What to do
When the line containing "Ohome (567, 35)" appears in the entries below, begin printing there and stop after the line containing "Ohbot Kit (1012, 903)"; print each of those lines exactly and no other line.

Records contained in a dataset
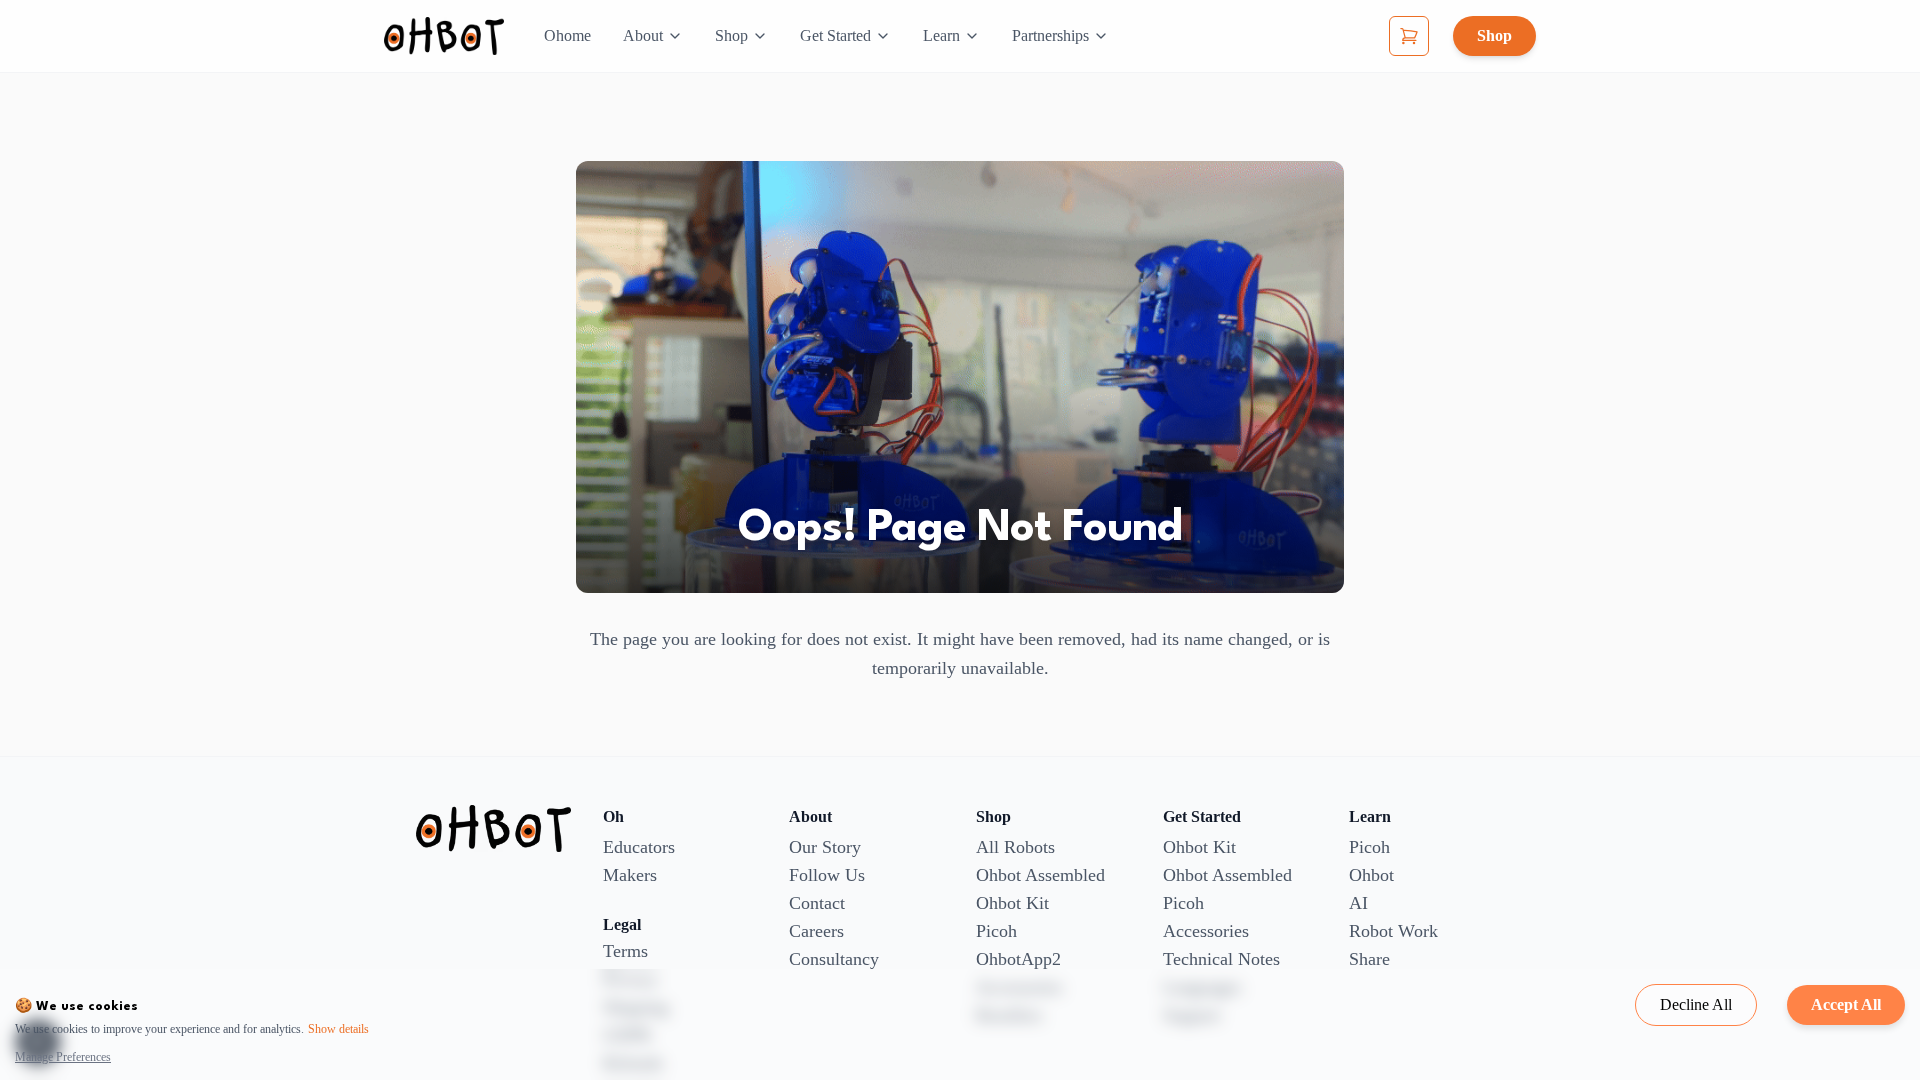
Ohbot (1371, 875)
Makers (630, 875)
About (643, 35)
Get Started (835, 35)
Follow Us (827, 875)
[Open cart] (1409, 36)
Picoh (996, 931)
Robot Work (1393, 931)
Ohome (567, 35)
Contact (817, 903)
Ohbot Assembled (1040, 875)
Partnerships (1050, 35)
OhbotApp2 (1018, 959)
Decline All (1696, 1004)
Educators (639, 847)
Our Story (825, 847)
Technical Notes (1221, 959)
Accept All (1846, 1004)
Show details (338, 1029)
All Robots (1015, 847)
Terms (625, 951)
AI (1358, 903)
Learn (941, 35)
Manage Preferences (63, 1057)
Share (1369, 959)
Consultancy (834, 959)
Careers (816, 931)
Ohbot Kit (1012, 903)
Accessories (1206, 931)
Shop (731, 35)
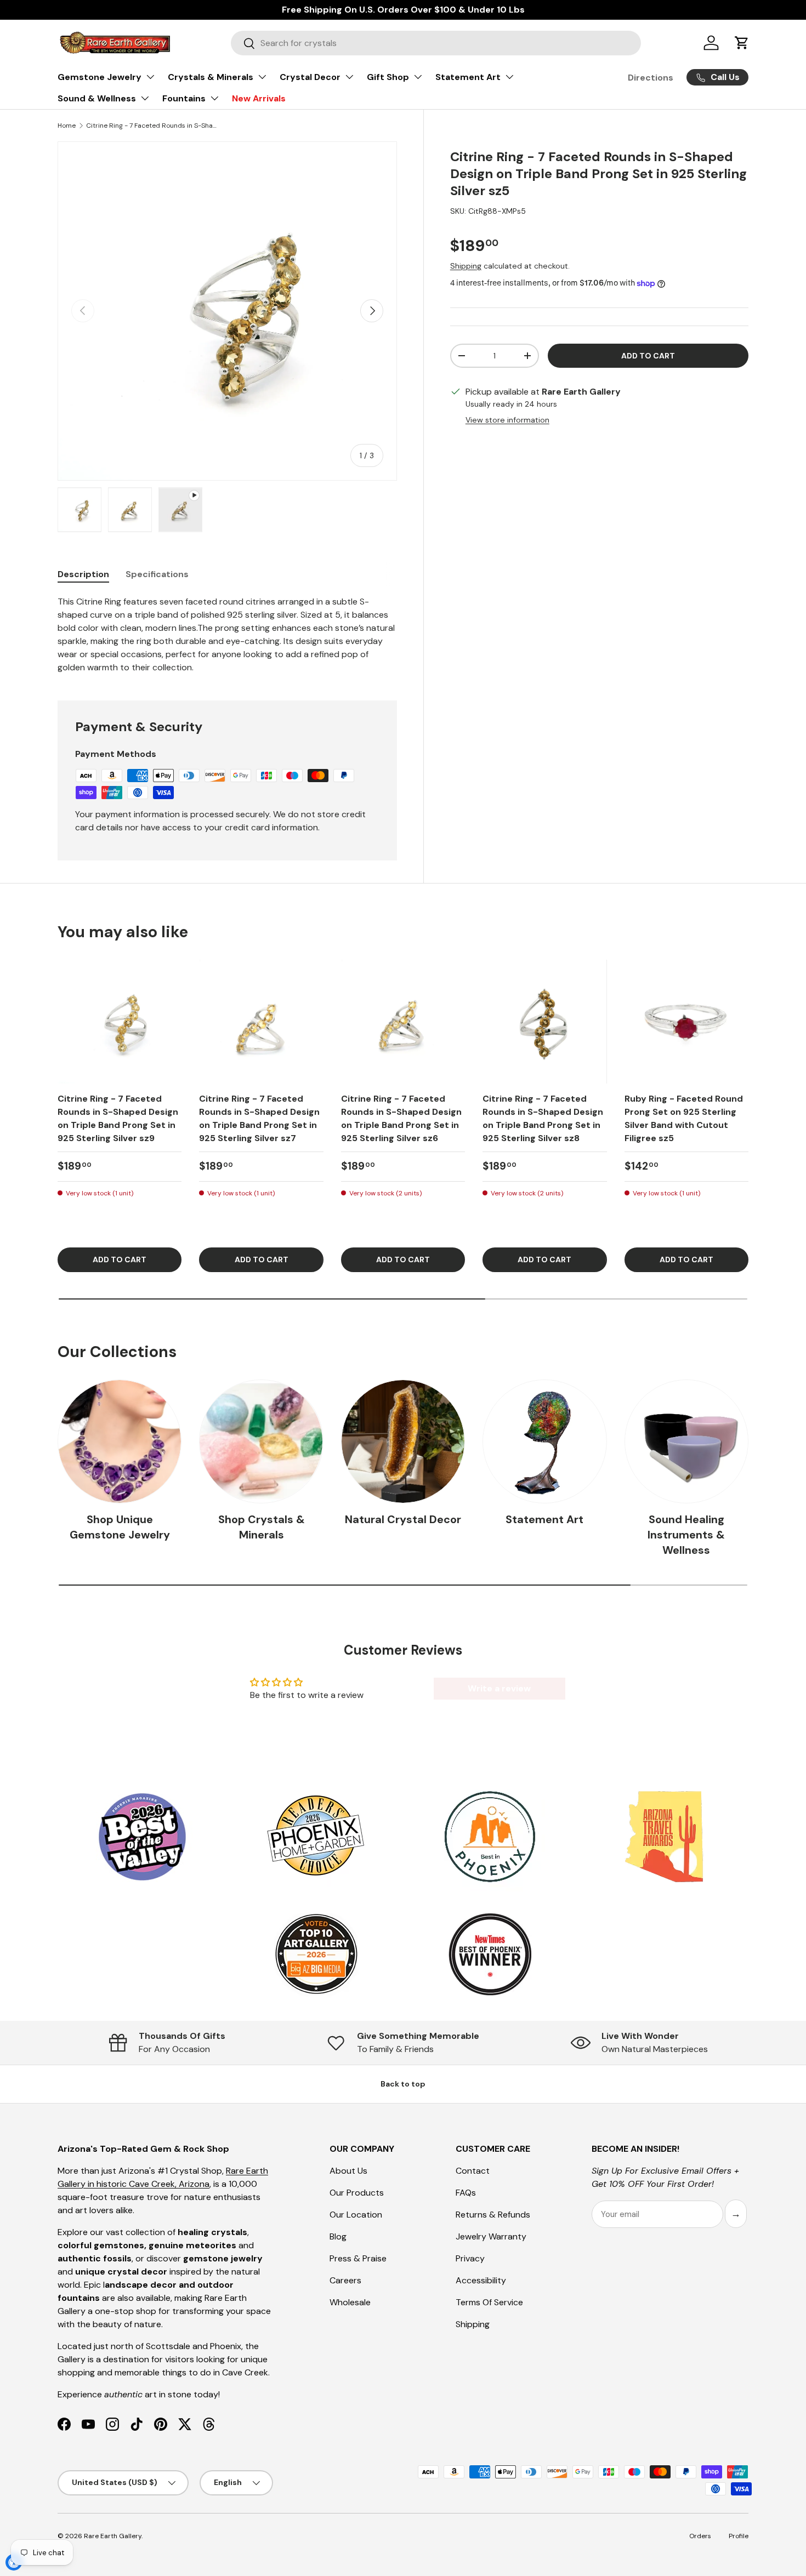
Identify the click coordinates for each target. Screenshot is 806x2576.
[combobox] (436, 43)
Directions (650, 77)
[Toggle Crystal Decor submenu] (349, 76)
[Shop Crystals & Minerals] (261, 1441)
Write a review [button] (499, 1688)
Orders (700, 2536)
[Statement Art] (544, 1441)
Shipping (465, 266)
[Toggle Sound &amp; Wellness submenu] (144, 98)
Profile (738, 2536)
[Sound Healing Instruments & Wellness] (686, 1441)
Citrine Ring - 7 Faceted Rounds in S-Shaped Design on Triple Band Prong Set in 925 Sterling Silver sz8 (543, 1118)
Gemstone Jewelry (99, 77)
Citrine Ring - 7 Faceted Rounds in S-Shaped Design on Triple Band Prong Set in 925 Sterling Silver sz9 (118, 1118)
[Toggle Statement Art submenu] (509, 76)
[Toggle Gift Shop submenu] (417, 76)
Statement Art (468, 77)
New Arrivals (259, 98)
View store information (507, 420)
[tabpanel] (227, 634)
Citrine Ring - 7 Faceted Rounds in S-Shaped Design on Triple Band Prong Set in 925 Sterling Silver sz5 (152, 125)
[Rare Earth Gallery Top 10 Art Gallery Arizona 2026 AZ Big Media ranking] (316, 1955)
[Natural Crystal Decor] (403, 1441)
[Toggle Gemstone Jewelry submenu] (150, 76)
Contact (473, 2170)
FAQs (466, 2192)
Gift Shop (388, 77)
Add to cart (648, 356)
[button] (742, 43)
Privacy (470, 2258)
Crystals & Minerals (210, 77)
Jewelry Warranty (491, 2236)
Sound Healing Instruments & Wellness (686, 1534)
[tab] (83, 574)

Response to the exercise
Ohome (567, 35)
Contact (817, 903)
Ohbot Assembled (1040, 875)
Partnerships (1050, 35)
OhbotApp2 (1018, 959)
Decline All (1696, 1004)
Educators (639, 847)
Our Story (825, 847)
Technical Notes (1221, 959)
Accept All (1846, 1004)
Show details (338, 1029)
All Robots (1015, 847)
Terms (625, 951)
AI (1358, 903)
Learn (941, 35)
Manage Preferences (63, 1057)
Share (1369, 959)
Consultancy (834, 959)
Careers (816, 931)
Ohbot Kit (1012, 903)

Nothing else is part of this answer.